本業では、革新的技術に対する徹底的な信奉により、テクノロジーの力で世の中の様々な不条理な部分を、特に金融面で変え、新たな付加価値を創出していくことが当企業グループの大きな事業ミッションです。また、これまでベンチャー企業が成長資金を得られにくい状況下で、当企業グループのベンチャーキャピタルがリスクキャピタルを供給して、ベンチャー企業を育てていくことでも社会貢献をしています。
もう一方で、児童福祉も同じく深刻な問題で、それを微力ながら改善することができれば、それは当企業グループの進めている大きな事業ミッションとも一致するのではないかと考え、公益財団法人SBI子ども希望財団を通じた児童福祉の向上に取り組み続けています。

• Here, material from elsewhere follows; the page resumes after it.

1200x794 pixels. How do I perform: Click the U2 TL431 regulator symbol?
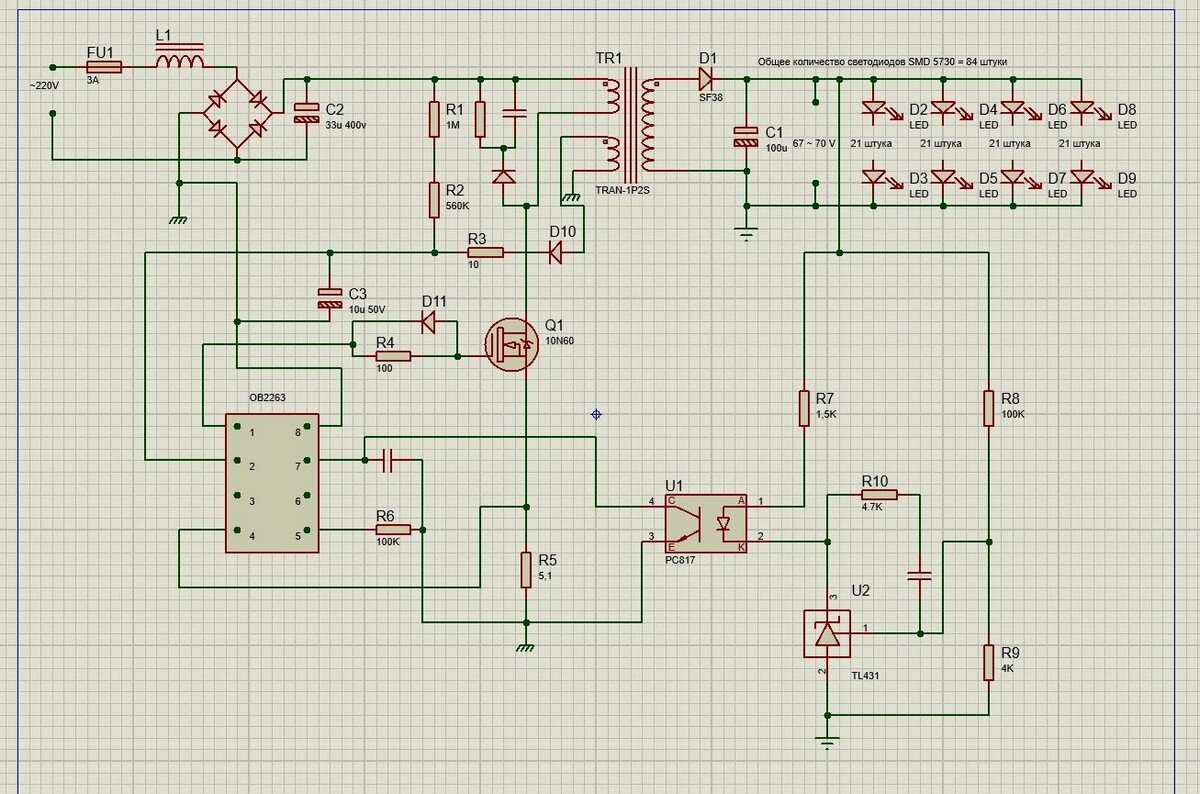[827, 633]
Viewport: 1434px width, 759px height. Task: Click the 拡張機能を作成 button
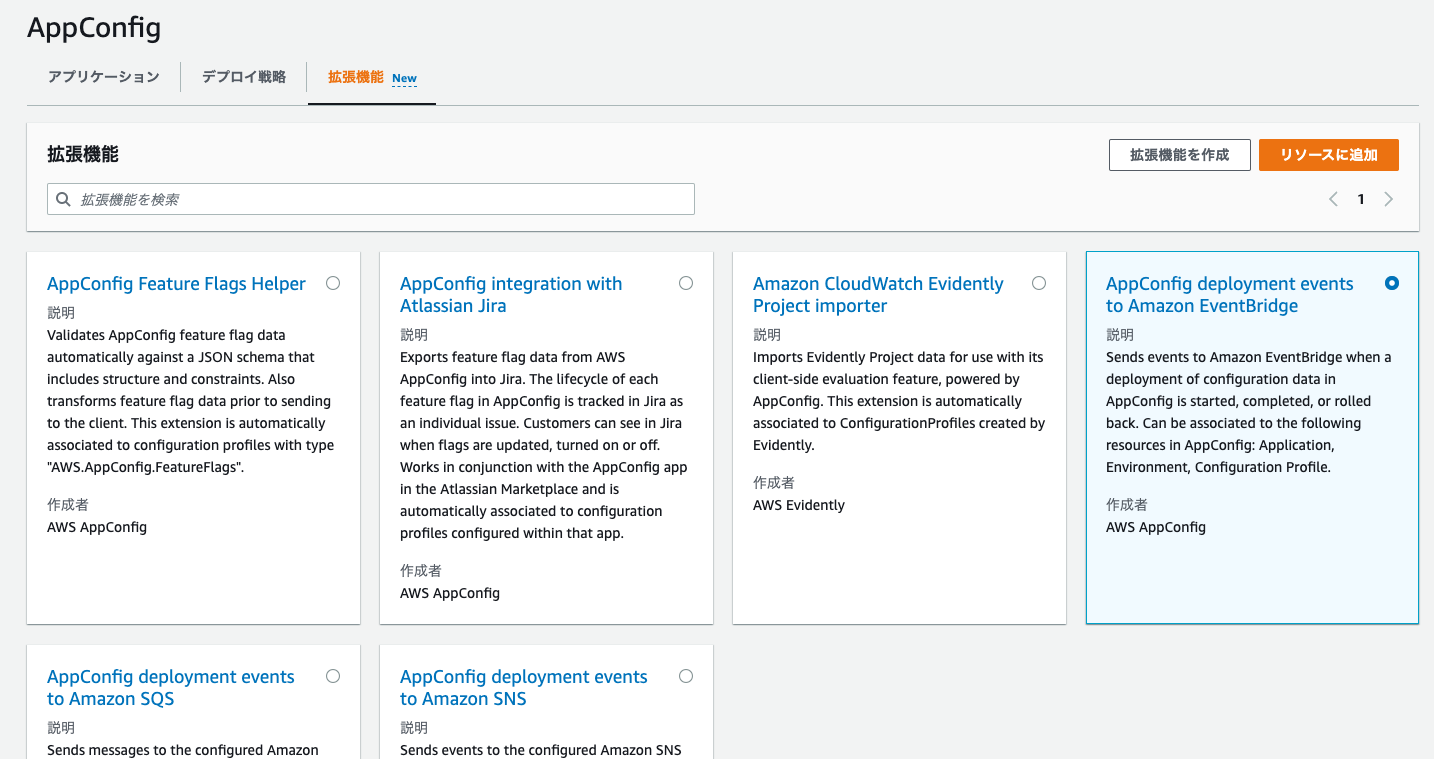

このように、当企業グループではこれまでも様々な事業活動を通じて社会課題の解決に貢献してきましたが、昨今、社会課題の解決による持続可能な社会の実現と、持続的な企業価値向上の両立を図ることの重要性がより一層増していることを踏まえ、2021年11月の「サステナビリティ委員会」ならびに「サステナビリティ推進室」の設置以降、当企業グループのサステナビリティの推進をより一層強化しています。そして、「課題解決に向けてどのような貢献が可能か」「課題解決に向けた取り組みが中長期的なグループ戦略とアラインするか」等の観点から優先的に取り組むべき課題を特定し、「SBIグループのマテリアリティ(持続的な企業価値向上のための重要課題)」として策定しています。
SBIグループのマテリアリティ |
具体的な取り組み例 |
新たな社会潮流や顧客ニーズを捉えた付加価値の創出 |
・一人ひとりのライフスタイルに沿った資産形成機会の提供 ・顧客便益性を一層高める金融サービスの提供 ・デジタルアセットを基盤とする企業生態系の構築 |
新産業の育成と技術革新への貢献 |
・21世紀の中核的産業の創造及び育成 ・革新的な金融サービスの提供 ・業界横断的な技術の拡散 |
ステークホルダーと協働した社会課題の解決と経済の活性化 |
・地方創生に寄与する事業の推進 ・パートナー企業とのアライアンスの拡大と深化 ・価値共創によるイノベーションの促進 |
豊かで健康的なサステナブル社会の実現 |
・サステナブルファイナンスの提供 ・グリーン・イノベーションやESGを意識したインパクト投資や、ライフサイエンス、ヘルスケア関連の有望なベンチャー企業への投資 ・超高齢社会への対応として、5-アミノレブリン酸(5-ALA)事業等を通じた健康支援 ・医療情報のデジタル化やビッグデータの活用による医療の高度化に貢献 |
将来を担う世代への支援 |
・公益財団法人SBI子ども希望財団を通じた児童福祉の充実及び向上への寄与 ・学校法人SBI大学を通じて次世代を担う人物の育成 |
多様な価値観を尊重し受け入れる組織風土の醸成 |
・ダイバーシティ&インクルージョンの推進 ・従業員の能力開発を通じた人材価値の継続的な向上 ・個性や人との違いを尊重できる柔軟な働き方の整備 |
持続的成長を実現する企業体制の強化・充実 |
・透明性、独立性が確保された意思決定プロセスの構築 ・事業機会とリスクを想定した経営戦略の立案やリスクマネジメントの実行 ・内部統制システムの整備と適正な運用 |
③リスク管理
当企業グループは、サステナビリティへの対応の不備等を、経営に多大な影響を及ぼす経営戦略上の重要なリスクであると認識し、サステナビリティに係るリスクと機会の特定を行っています。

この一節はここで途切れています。